REQUIRED ACTION |
Go to the line below that has "Given: Check the Disable cache option", print it and each line after it exactly, and stop after the line that has "You are a computer-use"; leave out pictures.

▽

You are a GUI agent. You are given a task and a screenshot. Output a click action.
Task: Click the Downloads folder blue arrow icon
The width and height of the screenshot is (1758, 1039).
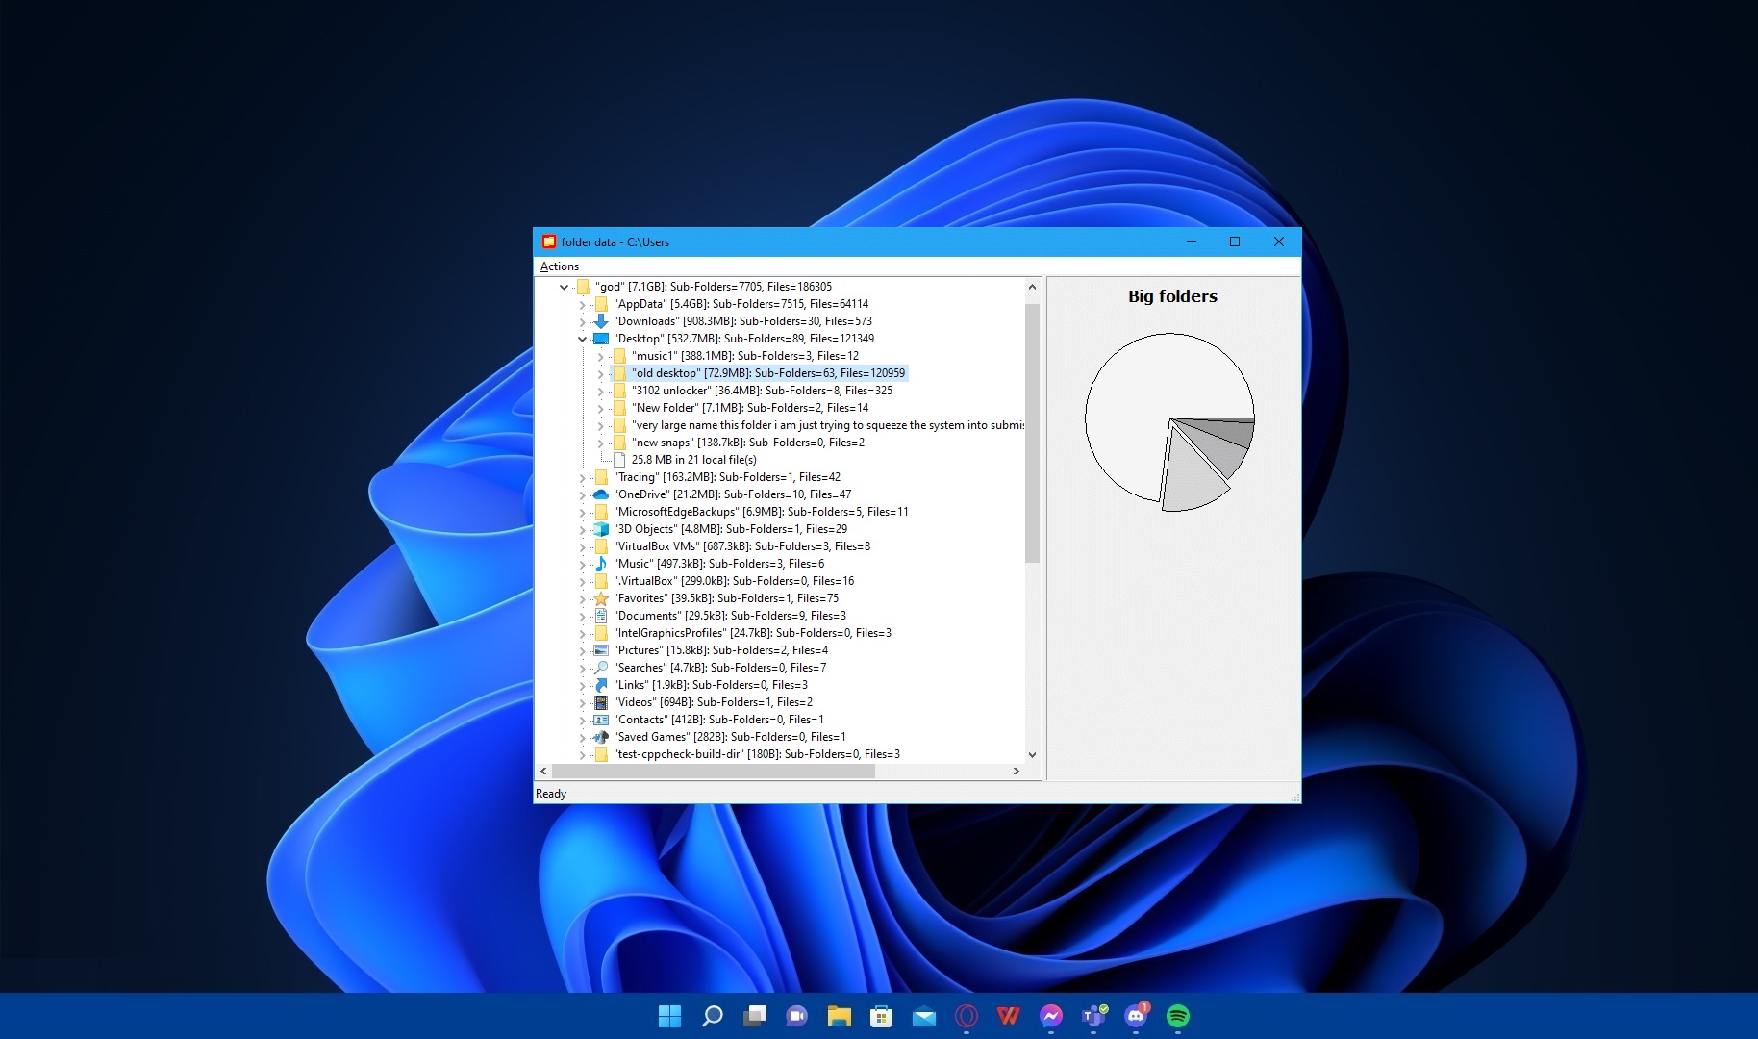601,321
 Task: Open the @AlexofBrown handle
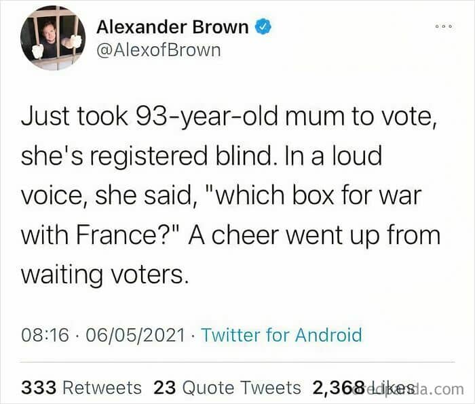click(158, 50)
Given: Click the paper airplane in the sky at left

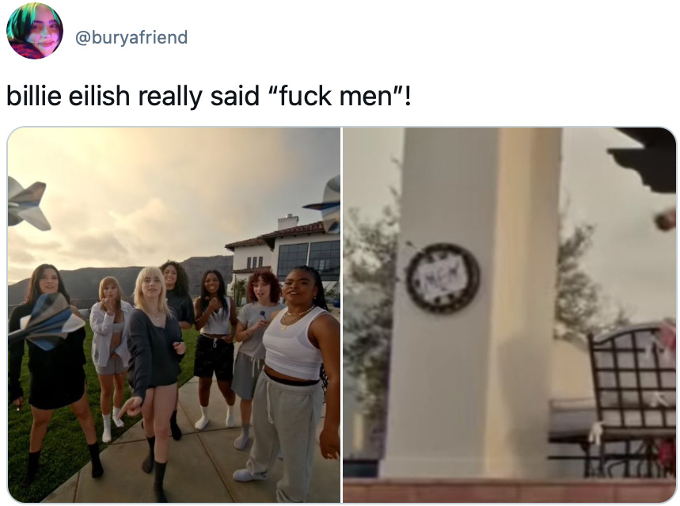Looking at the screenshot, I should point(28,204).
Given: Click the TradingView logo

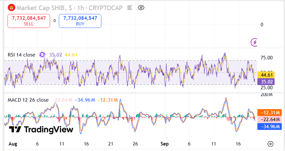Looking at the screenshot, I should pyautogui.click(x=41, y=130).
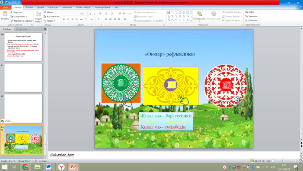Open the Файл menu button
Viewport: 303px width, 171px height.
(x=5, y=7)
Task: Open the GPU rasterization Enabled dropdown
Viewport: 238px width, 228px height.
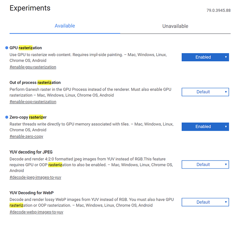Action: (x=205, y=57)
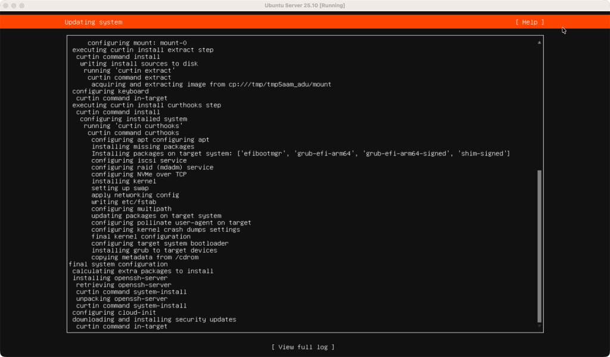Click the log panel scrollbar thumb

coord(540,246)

△
▽

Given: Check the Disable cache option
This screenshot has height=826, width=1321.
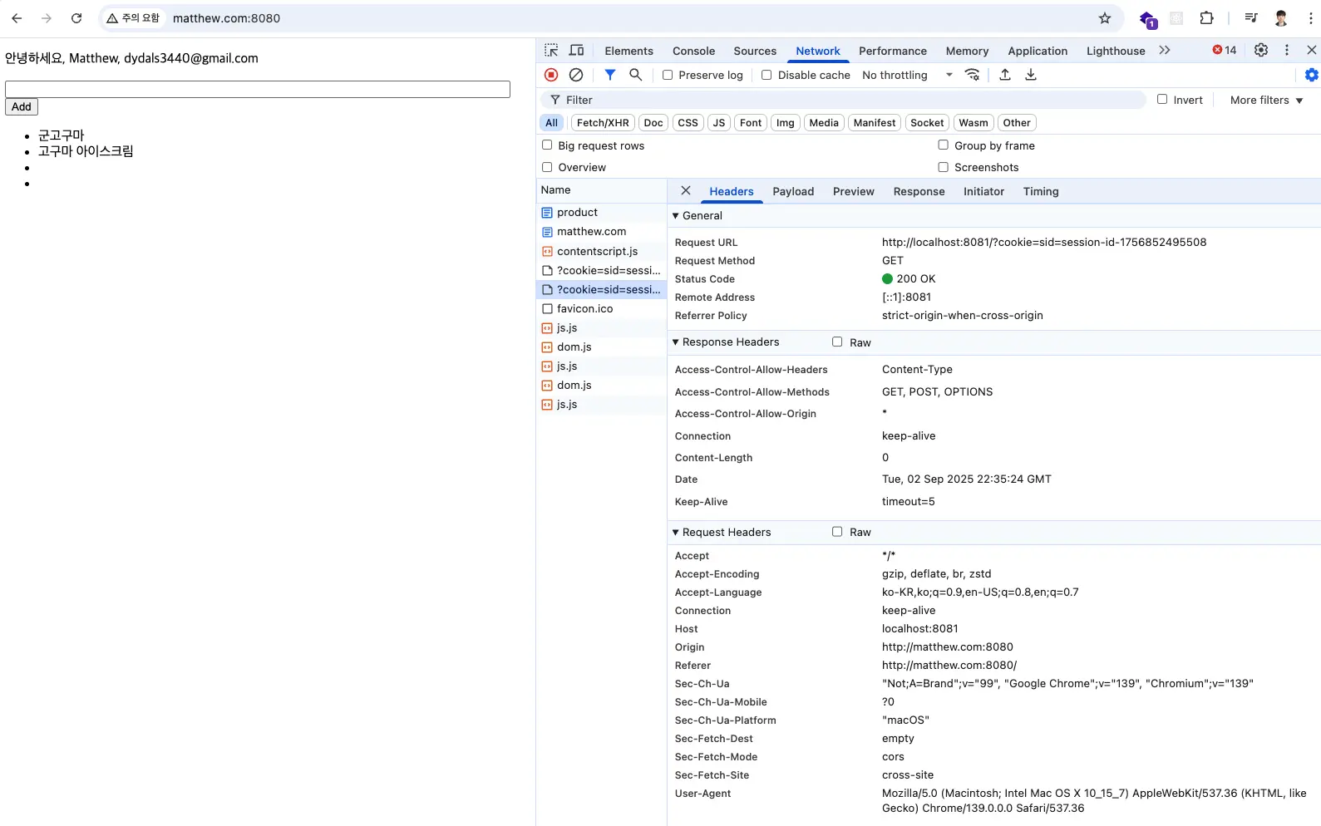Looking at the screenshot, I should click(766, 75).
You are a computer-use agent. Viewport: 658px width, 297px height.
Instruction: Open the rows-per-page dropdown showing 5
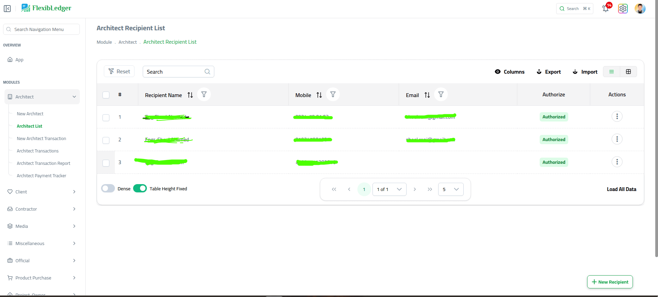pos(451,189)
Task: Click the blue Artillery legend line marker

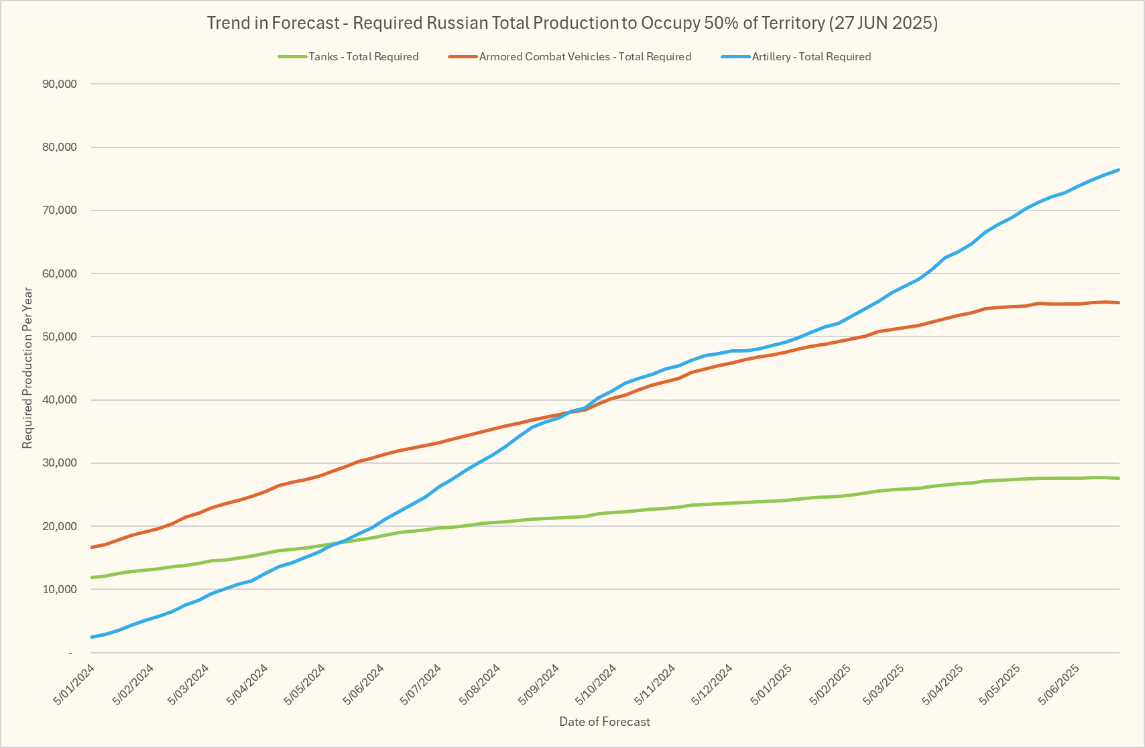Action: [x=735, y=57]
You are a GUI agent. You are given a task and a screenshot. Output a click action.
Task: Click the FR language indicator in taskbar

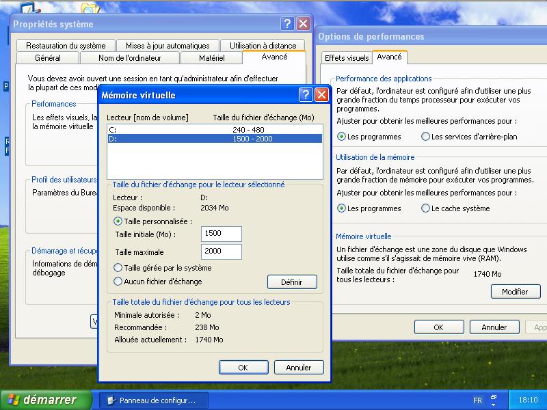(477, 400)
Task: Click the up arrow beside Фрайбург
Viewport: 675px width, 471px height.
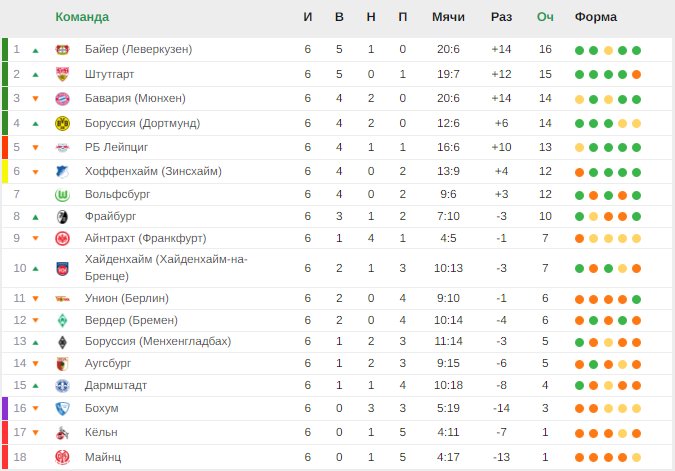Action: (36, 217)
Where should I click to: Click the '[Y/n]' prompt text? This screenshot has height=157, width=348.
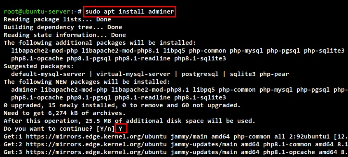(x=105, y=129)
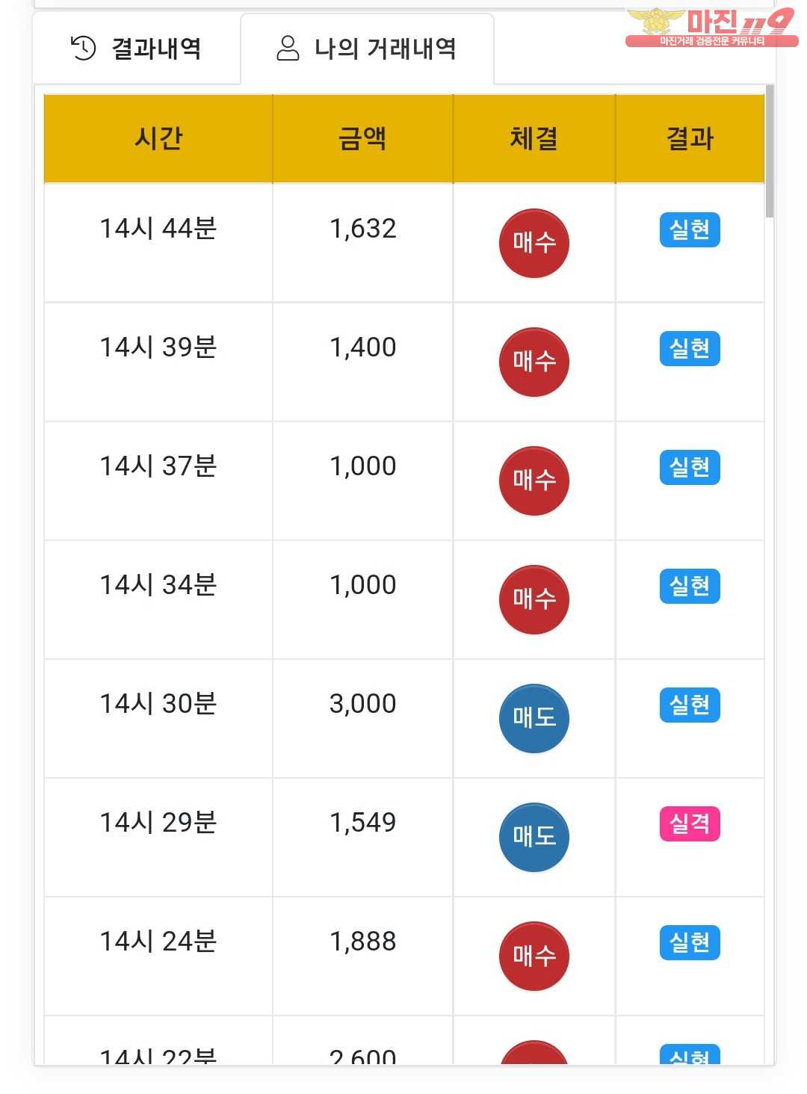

△

RESULT FOR THIS EXERCISE |
Given: Check the Disable cache option
This screenshot has height=826, width=1321.
Looking at the screenshot, I should click(766, 75).
You are a computer-use agent. Viewport: 658px width, 297px height.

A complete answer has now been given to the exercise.